Everyday practice - Tuberculosis in children in India – I.
Manjula Datta; Samdani, P.G.; Udani, P.M.; Bermejo, A.; Costello, A.; Crofton, J.; Cundall, D.; Cutting, W.; Hone, N.; Miller, F.; King, M.
The National Medical Journal of India; 1992; 5; 226-234.
Tuberculosis is different in children. It involves many organs, instead of being the predominantly respiratory disease that it usually is in adults. Fortunately, it readily responds to treatment - if you diagnose it early enough and treat it for long enough! This is the problem. Unfortunately, tuberculosis causes such non-specific symptoms and signs, and you are so seldom able to isolate bacilli, that you may never be sure of the diagnosis. Even experts sometimes disagree. In India particularly, it is a disease of the poorest of the poor, but even in them it causes only a small proportion of their burden of morbidity. The great problem is to reach those infected.

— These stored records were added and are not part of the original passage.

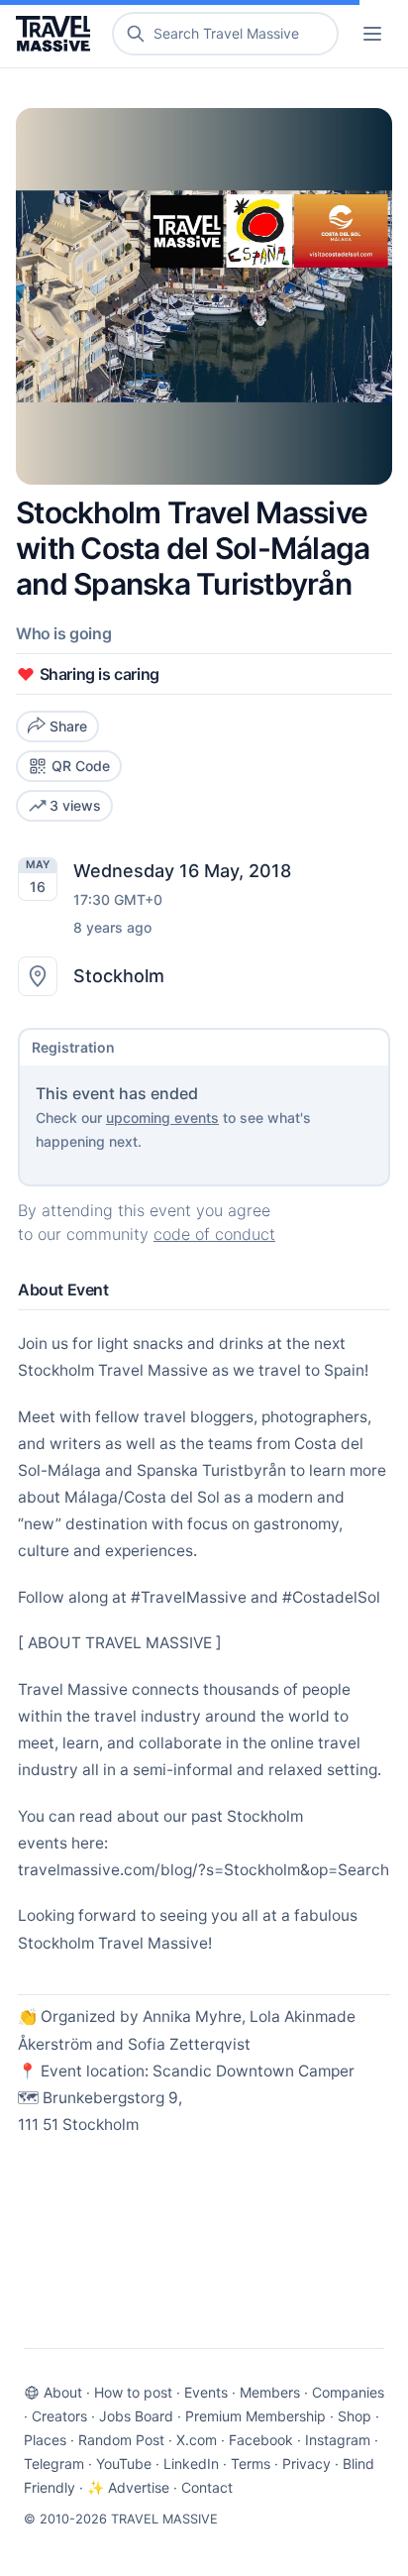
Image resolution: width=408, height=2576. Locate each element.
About (63, 2392)
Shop (354, 2416)
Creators (59, 2416)
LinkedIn (191, 2463)
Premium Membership (255, 2416)
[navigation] (372, 34)
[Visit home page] (57, 34)
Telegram (54, 2463)
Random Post (121, 2439)
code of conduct (214, 1234)
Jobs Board (136, 2416)
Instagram (337, 2439)
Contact (207, 2487)
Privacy (306, 2463)
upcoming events (162, 1117)
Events (206, 2392)
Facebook (261, 2439)
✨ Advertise (128, 2487)
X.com (196, 2439)
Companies (348, 2392)
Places (45, 2439)
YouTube (124, 2463)
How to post (133, 2392)
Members (270, 2392)
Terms (250, 2463)
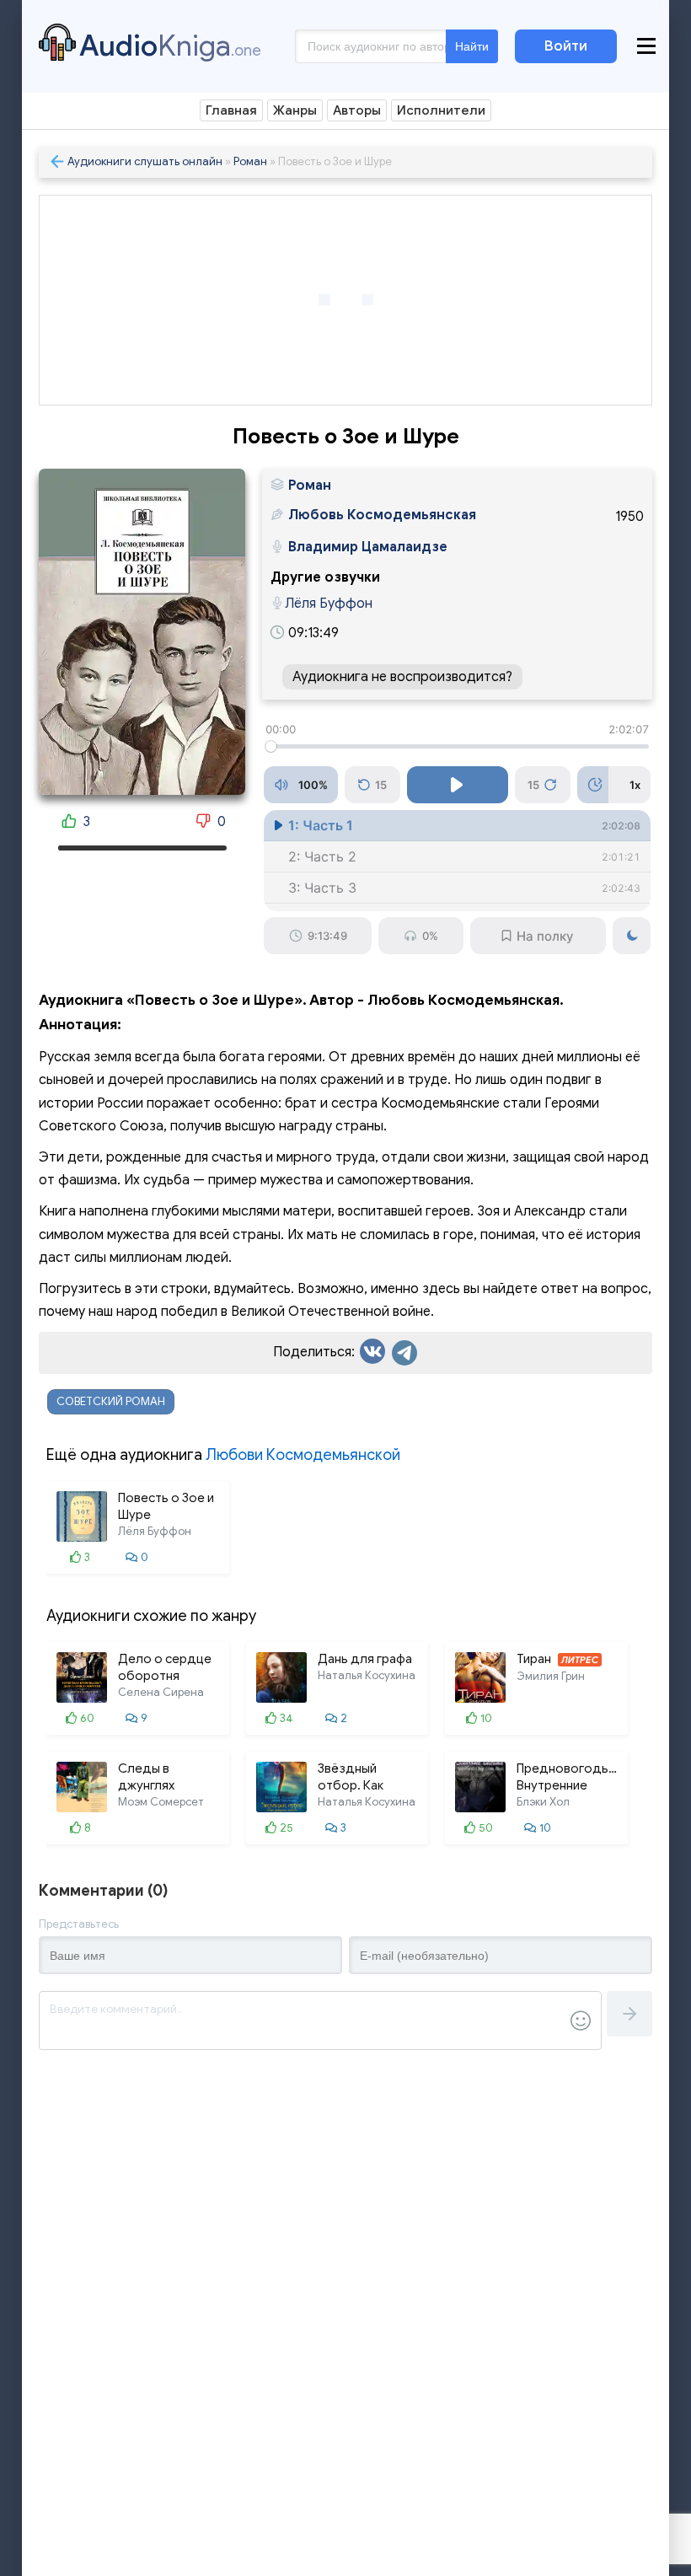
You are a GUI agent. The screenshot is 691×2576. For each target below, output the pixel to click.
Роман (250, 161)
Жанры (295, 110)
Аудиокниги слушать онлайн (144, 161)
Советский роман (110, 1401)
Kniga (170, 45)
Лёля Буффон (328, 603)
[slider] (457, 746)
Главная (231, 110)
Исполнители (441, 110)
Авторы (357, 110)
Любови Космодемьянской (303, 1455)
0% (430, 935)
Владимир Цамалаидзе (367, 547)
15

Of every thousand Indians, seven children and about twenty adults have active tuberculosis, and five of these adults are sputum positive. Only about half the 9 million in the community at any one time are ever diagnosed, and of these only about 13% complete their treatment, so there is a huge pool of infectious cases, half a million of whom die each year. Fortunately, the incidence of tuberculosis among children reporting to hospital is slowly decreasing, probably largely due to improved coverage with BCG.